Antes de elogiar a ópera e seus realizadores é preciso fazer duas ressalvas. O fato de usar Sevilla de Albeniz como introdução do Retablo, numa orquestração má e numa execução estilo cinema mudo, seria como ambientar uma ópera de Dallapicola com um arranjo de Il Bacio ou de La Mia Bandiera. Também o Amor Brujo, que completava a introdução, está tão longe do Retablo, estilística e qualitativamente, que no caso torna-se inaceitável. O próprio Manuel de Falla oferecera a introdução ideal sob todos os aspectos, com o Concerto para cravo ou piano. E cinco instrumentos. Parece-me ainda menos aceitável o péssimo habito (um hábito mundial, aliás) de o encenador alterar, falsear uma obra e as vontades do autor, pelo amor de um achado cênico arbitrário. Retablo de Maese Pedro é para dois grupos distintos de intérpretes: três cantores em carne e ossos, e alguns bonecos em pano e madeira; nasce do amargo, trágico, humaníssimo herói de Cervantes, e da loucura de seus heroísmos aplicados em uma representação popularesca de bonecos, Eliminar o primeiro grupo e substituí-lo por outros bonecos significa renunciar ao contraste básico da obra e, francamente, nada ter compreendido de seu conteúdo.

Mas o achado que partiram Murilo Miranda, Gianni Ratto, Pedro Touron e Ilo Krugli é tão bem realizado e alcança resultados tão pitorescos que, mesmo se discordando inteiramente, seria impossível aceitá-lo com o respeito e até com entusiasmo que merece. O teatrinho montado na Cecília Meireles lembra inicialmente o teatro chinês e os bonecos lembram as marionetes javaneses movimentadas como são por longas hastes de madeira, de baixo para cima. O esqueleto do teatrinho anima-se graças a uma vivíssima série de cortinas coloridas que sobem e descem. Os Bonecos (cada cabeça, uma obra-prima pouco a pouco tomam um aspecto feérico, multiplicam-se, aparecem e desaparecem em grupos, numa dança frenética e alucinadora que o bom e grande Manuel de Falla não quis nem sonhou, mas que afinal alcança momentos de empolgante intensidade. É um bem agradável dever o de lembrar os nomes das almas desses bonecos: Cecília Conde, Helena Parames, Ilo Krugli, Marita Machado, Pedro Touron, Potiguar Sousa, Silvia Aderne, Vicente Rocha).

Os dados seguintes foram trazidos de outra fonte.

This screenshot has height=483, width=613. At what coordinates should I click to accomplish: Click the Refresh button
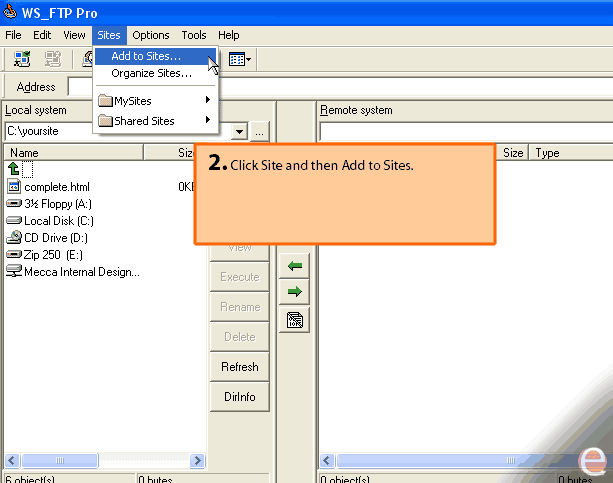point(239,367)
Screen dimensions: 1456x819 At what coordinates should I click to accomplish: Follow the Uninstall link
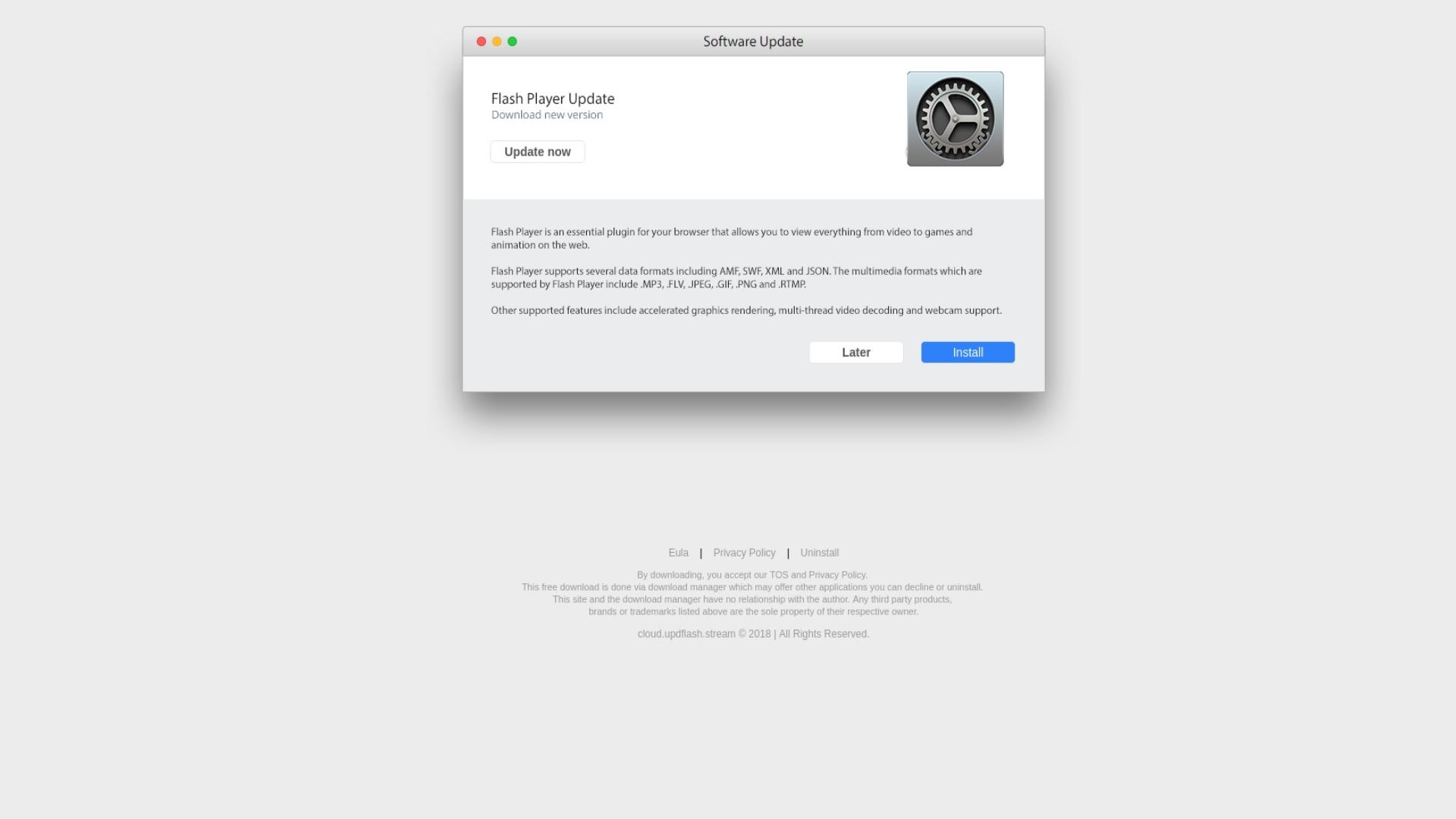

O lado tão espetacular da representação não deixou de sufocar um pouco o lado musical. Tive a honra de conhecer Retablo em Roma, numa casa de amigos, tocado e cantado pelo próprio autor logo após sua composição e quando ainda manuscrito; a impressão inesquecível, desde então, é de uma concepção musical genialmente rude, áspera, medieval, despida de qualquer enfeite. O palco, suas cores e sua excessiva movimentação abafaram essa característica, e apesar de também a parte musical ter sido preparada com carinho e inteligência. O Maestro Karabitchewsky a manteve sóbria e equilibrada. A quarta encarnação da nossa única orquestrou atuou muito bem, sempre. Maria Rivamar foi um troveiro primário e distraído: exatíssimamente, o que devia ser. O Dom Quixote de Fernando Teixeira foi, momento ou outro, levemente melodramático, mas este moço está progredindo dia a dia, na melhor das maneiras. O Maese Pedro do tenor Álvaro Mendes faltou de uma caracterização mais apropriada.

Com a estreia de Retablo, o Conselho Nacional de Cultura – isto é, seu Secretário Geral, Murilo Miranda – realizou algo de muito importante e prometedor. Oxalá, que seu Teatro Nacional de Óperas, nascido com o Retablo, continue e intensifique por muitos anos suas atividades, num elevado nível de cultura e de arte.